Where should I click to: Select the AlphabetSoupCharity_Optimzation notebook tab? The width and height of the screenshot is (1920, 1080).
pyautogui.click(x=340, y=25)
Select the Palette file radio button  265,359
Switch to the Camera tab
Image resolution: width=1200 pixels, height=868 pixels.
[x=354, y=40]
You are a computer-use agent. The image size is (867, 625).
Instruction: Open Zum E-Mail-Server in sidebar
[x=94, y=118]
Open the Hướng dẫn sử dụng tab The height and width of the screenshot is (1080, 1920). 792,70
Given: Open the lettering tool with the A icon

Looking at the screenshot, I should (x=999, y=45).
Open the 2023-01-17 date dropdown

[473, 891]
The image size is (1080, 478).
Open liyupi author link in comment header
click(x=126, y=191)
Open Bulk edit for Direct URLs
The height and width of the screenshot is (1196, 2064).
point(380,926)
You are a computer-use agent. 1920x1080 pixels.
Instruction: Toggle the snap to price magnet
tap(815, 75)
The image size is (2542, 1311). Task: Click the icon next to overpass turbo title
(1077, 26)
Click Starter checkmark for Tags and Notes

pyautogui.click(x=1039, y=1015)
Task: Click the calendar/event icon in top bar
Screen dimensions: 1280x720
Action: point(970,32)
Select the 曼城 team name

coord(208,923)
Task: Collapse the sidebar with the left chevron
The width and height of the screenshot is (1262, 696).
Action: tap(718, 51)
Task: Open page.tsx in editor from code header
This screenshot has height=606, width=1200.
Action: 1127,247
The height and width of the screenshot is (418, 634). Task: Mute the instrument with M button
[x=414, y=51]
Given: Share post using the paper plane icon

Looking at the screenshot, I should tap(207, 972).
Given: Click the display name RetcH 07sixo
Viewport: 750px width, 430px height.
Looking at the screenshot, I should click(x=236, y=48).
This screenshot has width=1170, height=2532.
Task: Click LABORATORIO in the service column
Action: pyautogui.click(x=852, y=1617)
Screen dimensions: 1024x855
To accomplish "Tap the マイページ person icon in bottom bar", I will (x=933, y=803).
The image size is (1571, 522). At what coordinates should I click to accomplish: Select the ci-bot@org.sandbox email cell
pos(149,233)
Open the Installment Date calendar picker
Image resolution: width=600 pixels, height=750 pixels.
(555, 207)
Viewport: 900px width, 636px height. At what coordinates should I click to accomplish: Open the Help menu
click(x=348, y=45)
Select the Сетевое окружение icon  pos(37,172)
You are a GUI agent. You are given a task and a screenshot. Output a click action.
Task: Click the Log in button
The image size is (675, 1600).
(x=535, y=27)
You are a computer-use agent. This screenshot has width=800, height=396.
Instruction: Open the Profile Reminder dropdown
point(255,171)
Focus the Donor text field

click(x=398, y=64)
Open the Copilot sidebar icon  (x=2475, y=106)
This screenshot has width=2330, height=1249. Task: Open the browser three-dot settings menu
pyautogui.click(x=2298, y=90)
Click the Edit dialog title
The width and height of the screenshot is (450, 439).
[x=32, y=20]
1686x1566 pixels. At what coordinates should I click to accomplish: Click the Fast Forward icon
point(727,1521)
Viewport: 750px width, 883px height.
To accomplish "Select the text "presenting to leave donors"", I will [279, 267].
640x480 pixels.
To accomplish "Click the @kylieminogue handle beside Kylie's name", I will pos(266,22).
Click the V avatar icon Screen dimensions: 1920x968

● ● ● ●

* [Goal of the exercise]: Please repeat the records above exactly as they appear, from first line to last.

* [Exercise output]:
Where should I click to: Select the AlphabetSoupCharity_Optimzation notebook tab? The width and height of the screenshot is (1920, 1080).
pyautogui.click(x=340, y=25)
Select the Palette file radio button  265,359
Switch to the Camera tab
Image resolution: width=1200 pixels, height=868 pixels.
[x=354, y=40]
You are a computer-use agent. The image size is (867, 625).
Instruction: Open Zum E-Mail-Server in sidebar
[x=94, y=118]
Open the Hướng dẫn sử dụng tab The height and width of the screenshot is (1080, 1920). 792,70
Given: Open the lettering tool with the A icon

Looking at the screenshot, I should (x=999, y=45).
Open the 2023-01-17 date dropdown

[473, 891]
The image size is (1080, 478).
Open liyupi author link in comment header
click(x=126, y=191)
Open Bulk edit for Direct URLs
The height and width of the screenshot is (1196, 2064).
point(380,926)
You are a computer-use agent. 1920x1080 pixels.
Instruction: Toggle the snap to price magnet
tap(815, 75)
The image size is (2542, 1311). Task: Click the icon next to overpass turbo title
(1077, 26)
Click Starter checkmark for Tags and Notes

pyautogui.click(x=1039, y=1015)
Task: Click the calendar/event icon in top bar
Screen dimensions: 1280x720
Action: point(970,32)
Select the 曼城 team name

coord(208,923)
Task: Collapse the sidebar with the left chevron
The width and height of the screenshot is (1262, 696).
Action: tap(718, 51)
Task: Open page.tsx in editor from code header
This screenshot has height=606, width=1200.
Action: 1127,247
The height and width of the screenshot is (418, 634). Task: Mute the instrument with M button
[x=414, y=51]
Given: Share post using the paper plane icon

Looking at the screenshot, I should tap(207, 972).
Given: Click the display name RetcH 07sixo
Viewport: 750px width, 430px height.
Looking at the screenshot, I should click(x=236, y=48).
This screenshot has width=1170, height=2532.
Task: Click LABORATORIO in the service column
Action: pyautogui.click(x=852, y=1617)
Screen dimensions: 1024x855
To accomplish "Tap the マイページ person icon in bottom bar", I will (x=933, y=803).
The image size is (1571, 522). At what coordinates should I click to accomplish: Select the ci-bot@org.sandbox email cell
pos(149,233)
Open the Installment Date calendar picker
Image resolution: width=600 pixels, height=750 pixels.
(555, 207)
Viewport: 900px width, 636px height. At what coordinates should I click to accomplish: Open the Help menu
click(x=348, y=45)
Select the Сетевое окружение icon  pos(37,172)
You are a GUI agent. You are given a task and a screenshot. Output a click action.
Task: Click the Log in button
The image size is (675, 1600).
(x=535, y=27)
You are a computer-use agent. This screenshot has width=800, height=396.
Instruction: Open the Profile Reminder dropdown
point(255,171)
Focus the Donor text field

click(x=398, y=64)
Open the Copilot sidebar icon  (x=2475, y=106)
This screenshot has width=2330, height=1249. Task: Open the browser three-dot settings menu
pyautogui.click(x=2298, y=90)
Click the Edit dialog title
The width and height of the screenshot is (450, 439).
[x=32, y=20]
1686x1566 pixels. At what coordinates should I click to accomplish: Click the Fast Forward icon
point(727,1521)
Viewport: 750px width, 883px height.
To accomplish "Select the text "presenting to leave donors"", I will [279, 267].
640x480 pixels.
To accomplish "Click the @kylieminogue handle beside Kylie's name", I will pos(266,22).
Click the V avatar icon Screen dimensions: 1920x968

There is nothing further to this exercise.